To Be Someone

While I made (organic) chicken soup for Chad’s brother when he was sick, and then again when Chad got the same thing, when I finally caught the head cold, I didn’t make soup. Instead, I dragged myself out of bed to drive up to Newport Beach to see Mary Heilmann’s show at OCMA this weekend and it made me feel better.

This image is impossibly small, but it provides a tiny thumbtack for me to pin up a few ideas about Heilmann’s work. First of all, the paintings, and they really did seem to be all paintings, even when they were sometimes actually painted chairs hung on the wall, were frequently large, as large as two doors. And each painting had presence – which my prof Jeremy Gilbert-Rolfe used to say was the point of art: to approach a state of being. In this case, walking through Heilmann’s exhibition was like 75 chance meetings with quiet, striving, and generally happy people.

Most of the time, the bright washes of color underneath, were truly underneath, not just taped into squares – and just barely showing through the layers of color on top, and this seemed to generate a enormous amount of play. By play, I mean light, joyful experimentation and teasing, but I also mean tension, as in, how much you are willing to give? Heilmann goes all the way (Dave Hickey jokes about her surfer slut stage in his catalog essay), but remains in control. While Heilmann’s grids might bring Mondrian to mind, his use of abstract geometry is far removed from the human-like interaction between the squares of color in Heilmann’s paintings. In fact, her awareness, but ultimate refusal to paint in reaction to male greats, like Rothko and Stella, I think has made work by artists like Kim Fisher and Liz Larner possible (both of whom had work in the museum foyer).
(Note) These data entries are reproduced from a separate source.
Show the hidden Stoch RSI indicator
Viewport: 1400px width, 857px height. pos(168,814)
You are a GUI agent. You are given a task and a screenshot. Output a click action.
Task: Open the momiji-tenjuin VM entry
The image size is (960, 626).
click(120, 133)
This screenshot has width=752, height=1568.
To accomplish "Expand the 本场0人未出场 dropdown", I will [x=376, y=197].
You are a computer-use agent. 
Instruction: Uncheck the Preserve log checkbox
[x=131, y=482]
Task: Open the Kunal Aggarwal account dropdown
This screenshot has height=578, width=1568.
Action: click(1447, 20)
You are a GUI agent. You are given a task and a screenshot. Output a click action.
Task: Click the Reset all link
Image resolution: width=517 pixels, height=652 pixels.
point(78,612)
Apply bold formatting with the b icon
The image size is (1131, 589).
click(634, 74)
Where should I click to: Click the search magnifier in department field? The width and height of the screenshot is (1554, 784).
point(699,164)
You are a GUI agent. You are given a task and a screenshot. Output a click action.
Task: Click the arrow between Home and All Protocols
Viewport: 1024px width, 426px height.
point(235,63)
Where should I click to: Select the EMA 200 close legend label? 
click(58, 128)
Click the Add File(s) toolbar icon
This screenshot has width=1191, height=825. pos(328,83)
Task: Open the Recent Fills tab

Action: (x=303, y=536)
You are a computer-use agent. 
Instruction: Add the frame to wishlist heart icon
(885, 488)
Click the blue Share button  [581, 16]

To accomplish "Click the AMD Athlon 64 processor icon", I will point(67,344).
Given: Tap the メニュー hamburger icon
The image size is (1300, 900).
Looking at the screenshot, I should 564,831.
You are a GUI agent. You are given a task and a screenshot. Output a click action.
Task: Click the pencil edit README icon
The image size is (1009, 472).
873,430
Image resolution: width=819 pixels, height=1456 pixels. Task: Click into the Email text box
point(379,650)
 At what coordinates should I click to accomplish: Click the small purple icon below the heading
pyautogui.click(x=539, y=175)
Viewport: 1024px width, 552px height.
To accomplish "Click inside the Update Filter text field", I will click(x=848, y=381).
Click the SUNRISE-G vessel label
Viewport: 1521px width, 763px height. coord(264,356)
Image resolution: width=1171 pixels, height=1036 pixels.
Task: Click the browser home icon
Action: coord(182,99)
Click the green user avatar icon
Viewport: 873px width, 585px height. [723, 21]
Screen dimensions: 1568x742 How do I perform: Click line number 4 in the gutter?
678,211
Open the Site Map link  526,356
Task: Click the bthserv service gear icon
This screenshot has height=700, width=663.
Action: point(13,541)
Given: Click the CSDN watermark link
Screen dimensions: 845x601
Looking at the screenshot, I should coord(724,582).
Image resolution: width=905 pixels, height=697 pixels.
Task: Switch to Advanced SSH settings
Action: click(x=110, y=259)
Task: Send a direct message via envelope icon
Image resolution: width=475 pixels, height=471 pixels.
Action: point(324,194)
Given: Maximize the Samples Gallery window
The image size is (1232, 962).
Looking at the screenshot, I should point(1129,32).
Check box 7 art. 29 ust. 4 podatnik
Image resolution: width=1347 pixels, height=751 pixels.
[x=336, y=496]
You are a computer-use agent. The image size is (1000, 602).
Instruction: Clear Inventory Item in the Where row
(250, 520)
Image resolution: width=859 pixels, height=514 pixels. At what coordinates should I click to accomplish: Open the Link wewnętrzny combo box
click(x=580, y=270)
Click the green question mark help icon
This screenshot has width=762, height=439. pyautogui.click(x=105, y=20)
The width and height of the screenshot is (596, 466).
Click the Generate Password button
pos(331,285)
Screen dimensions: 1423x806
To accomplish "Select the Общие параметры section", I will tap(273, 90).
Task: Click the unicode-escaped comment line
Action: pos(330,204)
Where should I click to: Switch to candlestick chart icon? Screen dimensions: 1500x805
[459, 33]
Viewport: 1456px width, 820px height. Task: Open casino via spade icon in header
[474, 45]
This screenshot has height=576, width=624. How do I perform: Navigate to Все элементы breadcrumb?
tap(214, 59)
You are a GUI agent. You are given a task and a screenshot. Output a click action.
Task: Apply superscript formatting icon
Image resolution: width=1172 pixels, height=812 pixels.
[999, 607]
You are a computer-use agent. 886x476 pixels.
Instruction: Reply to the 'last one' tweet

Heilmann is uncannily able to transmute painting traditions: stripes, grids, oddly shaped canvasses, color fields, and even joined paintings, to her own means. And even if her paintings were not all happy, especially in the series done in matte black (and eraser pink) after several of her close friends died, she accomplishes that thing that art does so well; you know, talking without words.

I’m not saying that the show is full of perfect paintings – it’s a survey and hits different points in her career to date, and I’ve only posted images I’ve culled from a google image search. It’s a strong body of work, though, and I think that the curator, Elizabeth Armstrong, is right when she says that Mary Heilmann (b. 1940) is one of the most important yet least recognized artists in the United States today. It certainly is an exhibition worth taking the time and money ($10) to see.

The show is up until August 26, 2007. I bought a membership, so if you want to see it, I’ll take you for free.